Secondo l’autore, il primo limite del percorso intrapreso dal Governo è stato quello di procedere separatamente con il riordino del gioco a distanza, rinviando quello del gioco fisico. Una scelta che avrebbe impedito di affrontare in maniera organica le criticità dell’intero comparto, dalla fiscalità alla tutela della salute pubblica, fino all’equilibrio tra rete fisica e digitale. Alla luce delle difficoltà emerse sul decreto dedicato al gioco terrestre, Iodice ritiene probabile un ulteriore slittamento della riforma e una proroga delle concessioni in scadenza.
Uno dei punti centrali dell’analisi riguarda il gettito fiscale. L’autore evidenzia come, a fronte di una raccolta passata da 136 miliardi di euro nel 2022 a oltre 165 miliardi nel 2025, le entrate erariali siano rimaste sostanzialmente stabili e abbiano addirittura registrato una diminuzione negli ultimi due anni. Secondo Iodice, il fenomeno è strettamente collegato alla crescita del gioco online, che beneficia di un regime fiscale molto diverso rispetto agli apparecchi da intrattenimento.
L’articolo richiama i dati secondo cui gli skill games online rappresentano ormai quasi la metà della raccolta complessiva del mercato, ma assicurano un rendimento fiscale molto contenuto, mentre AWP e VLT, pur incidendo in misura molto inferiore sulla raccolta, continuano a generare una quota rilevante del gettito erariale. Da qui la proposta di rivedere l’impianto tributario, riequilibrando il prelievo tra le diverse tipologie di gioco, così da evitare che la crescita del canale digitale continui a tradursi in una riduzione delle entrate per lo Stato.

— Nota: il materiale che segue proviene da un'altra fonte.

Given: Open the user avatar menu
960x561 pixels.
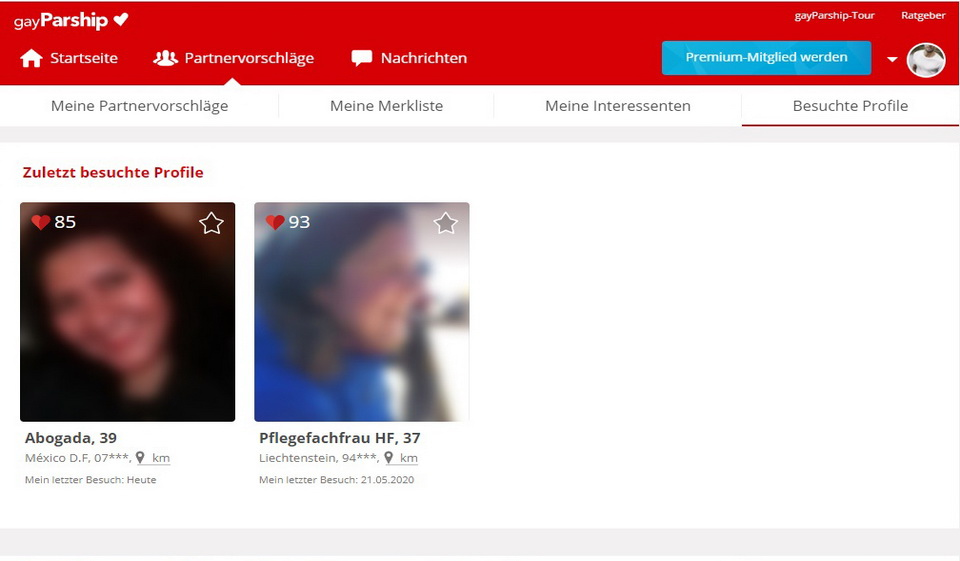Looking at the screenshot, I should tap(926, 60).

L’autore affronta anche il tema delle restrizioni territoriali introdotte da Regioni e Comuni, osservando che i distanziometri e gli altri limiti alla diffusione degli apparecchi avevano una loro giustificazione quando il mercato era prevalentemente fisico. Oggi, con una quota crescente della domanda che si sposta sull’online, ritiene opportuno valutarne un aggiornamento nell’ambito di una riforma complessiva del settore, evitando però interventi parziali.

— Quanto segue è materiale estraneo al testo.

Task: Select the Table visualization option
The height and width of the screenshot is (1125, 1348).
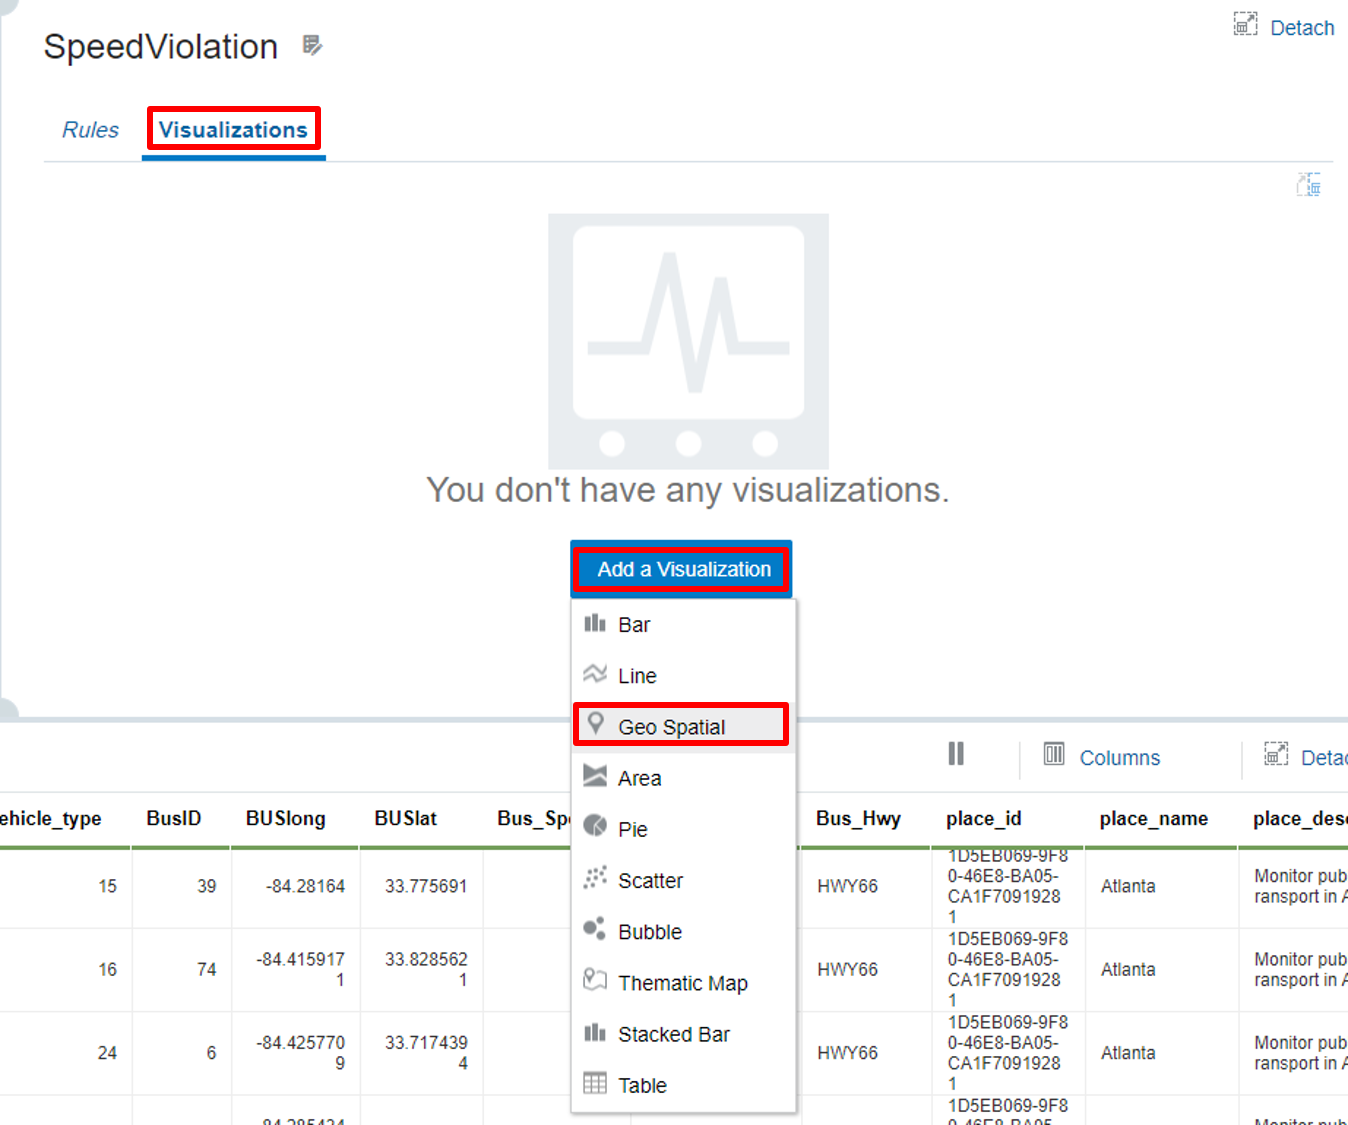Action: click(642, 1085)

Un altro passaggio riguarda il riordino del gioco fisico. Iodice richiama le indiscrezioni circolate sulla bozza di decreto, sottolineando come il confronto interno alla maggioranza abbia evidenziato divergenze sia sulle limitazioni territoriali sia sul futuro assetto del mercato. Secondo l’autore, alcune delle ipotesi emerse potrebbero favorire una concentrazione del comparto nelle mani dei principali concessionari, con il rischio di penalizzare molte piccole e medie imprese che operano nella rete fisica.
Ampio spazio è dedicato anche agli aspetti sociali. L’articolo richiama i dati del Consiglio nazionale delle ricerche e della Relazione annuale al Parlamento sulle dipendenze, evidenziando la crescita del gioco tra i minorenni e l’aumento dei profili considerati “a rischio” o “problematici”. Alla luce di questi numeri, l’autore sostiene che la priorità dovrebbe essere rappresentata dal rafforzamento degli strumenti di prevenzione e tutela, soprattutto nei confronti dei più giovani, più che dall’espansione dell’offerta di gioco.

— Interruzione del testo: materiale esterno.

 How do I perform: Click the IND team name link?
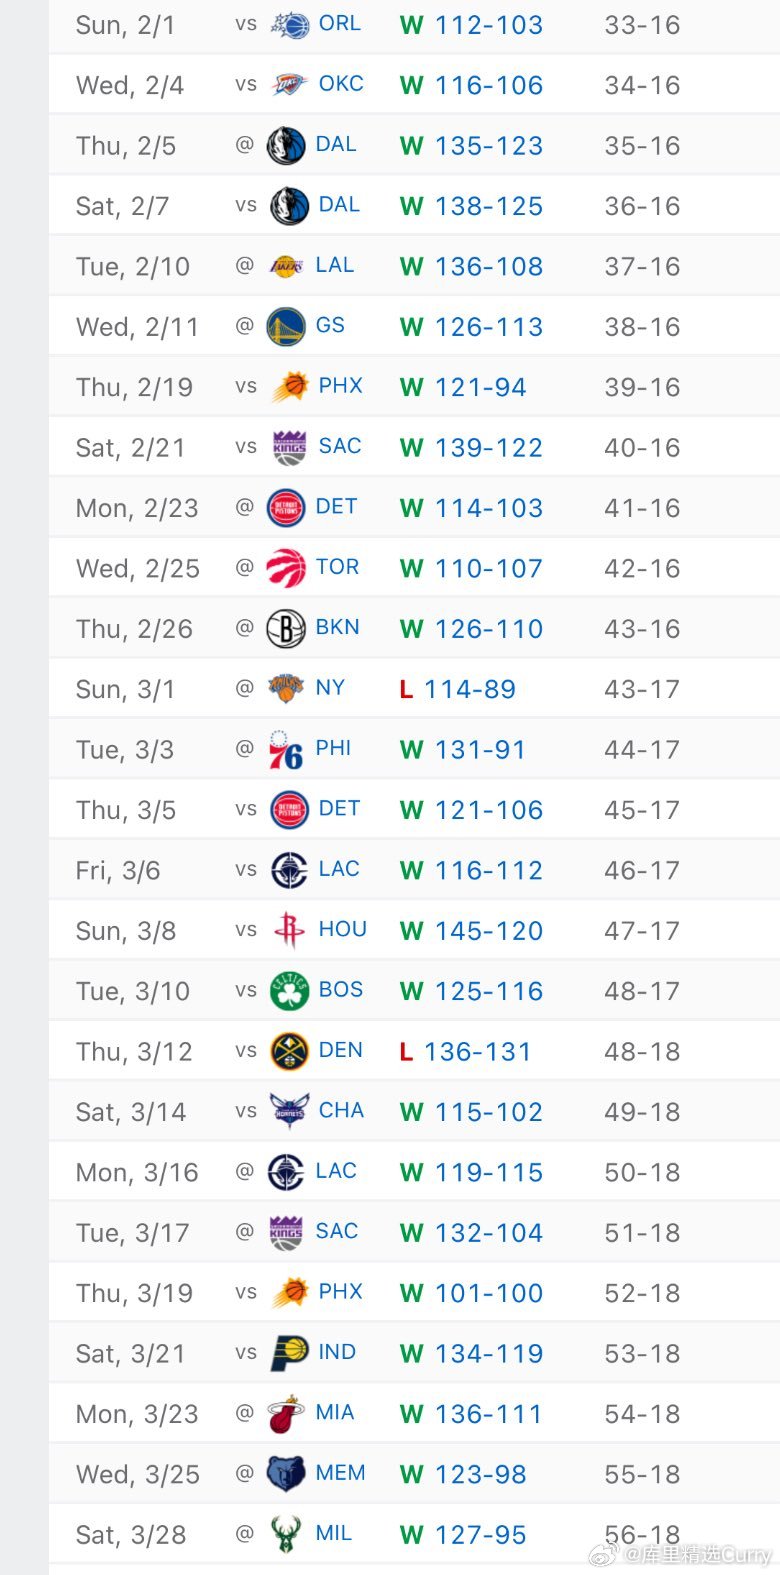[x=337, y=1352]
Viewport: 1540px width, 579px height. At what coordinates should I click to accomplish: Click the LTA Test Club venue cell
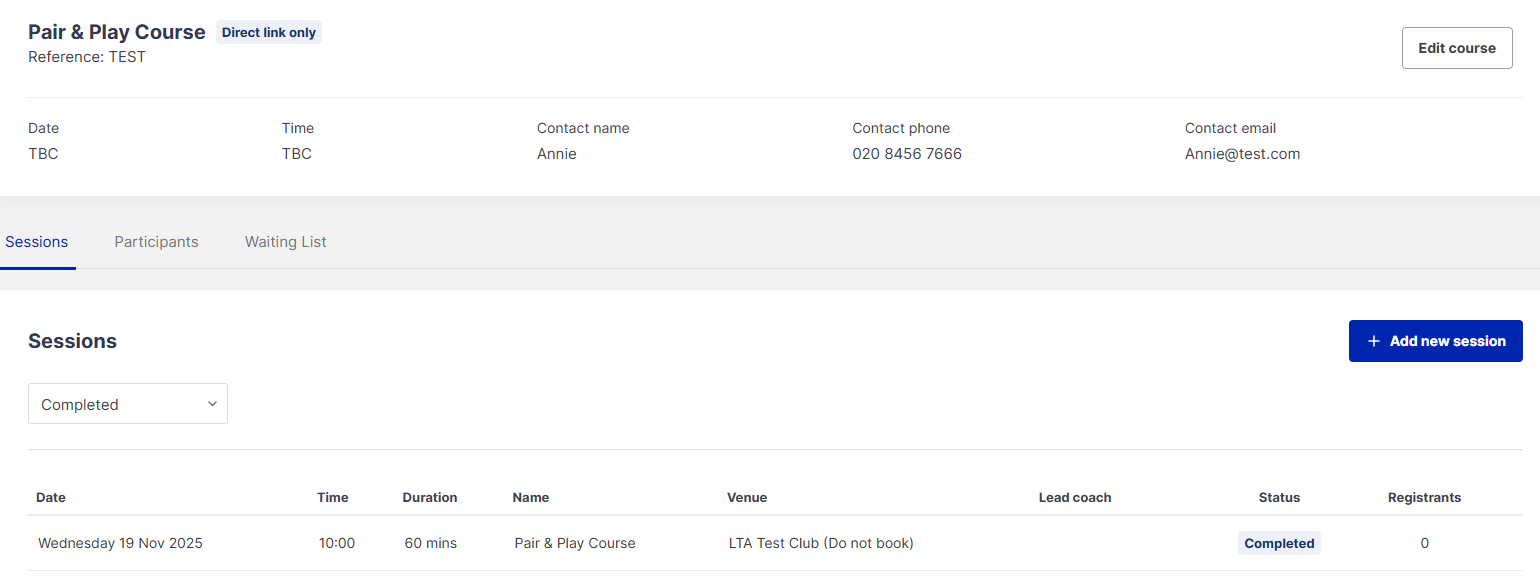click(x=821, y=543)
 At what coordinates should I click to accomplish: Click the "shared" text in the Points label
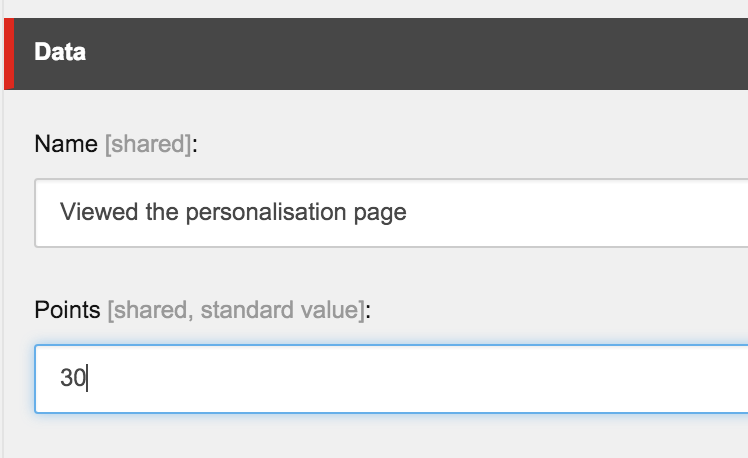click(150, 310)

Nelle conclusioni, Iodice auspica un cambio di metodo nell’elaborazione della riforma. A suo giudizio, il riordino dovrebbe essere affrontato coinvolgendo non soltanto MEF e ADM, ma anche il Ministero della Salute, il Ministero dell’Interno, il mondo della ricerca, dell’università e tutti i rappresentanti della filiera, con l’obiettivo di costruire una disciplina realmente organica, capace di conciliare sostenibilità fiscale, tutela della salute, contrasto al gioco patologico e sviluppo equilibrato del settore.